__TASK BRIEF__:
Your answer should be the line that contains "Instruction: Open the" and each line after it, restated word for word through the final line of the entries.

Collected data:
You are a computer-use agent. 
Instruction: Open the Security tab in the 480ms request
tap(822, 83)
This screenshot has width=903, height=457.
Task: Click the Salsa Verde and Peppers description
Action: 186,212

__YOUR SOLUTION__:
Instruction: Open the Security tab in the 480ms request
tap(822, 83)
This screenshot has width=903, height=457.
Task: Click the Salsa Verde and Peppers description
Action: 186,212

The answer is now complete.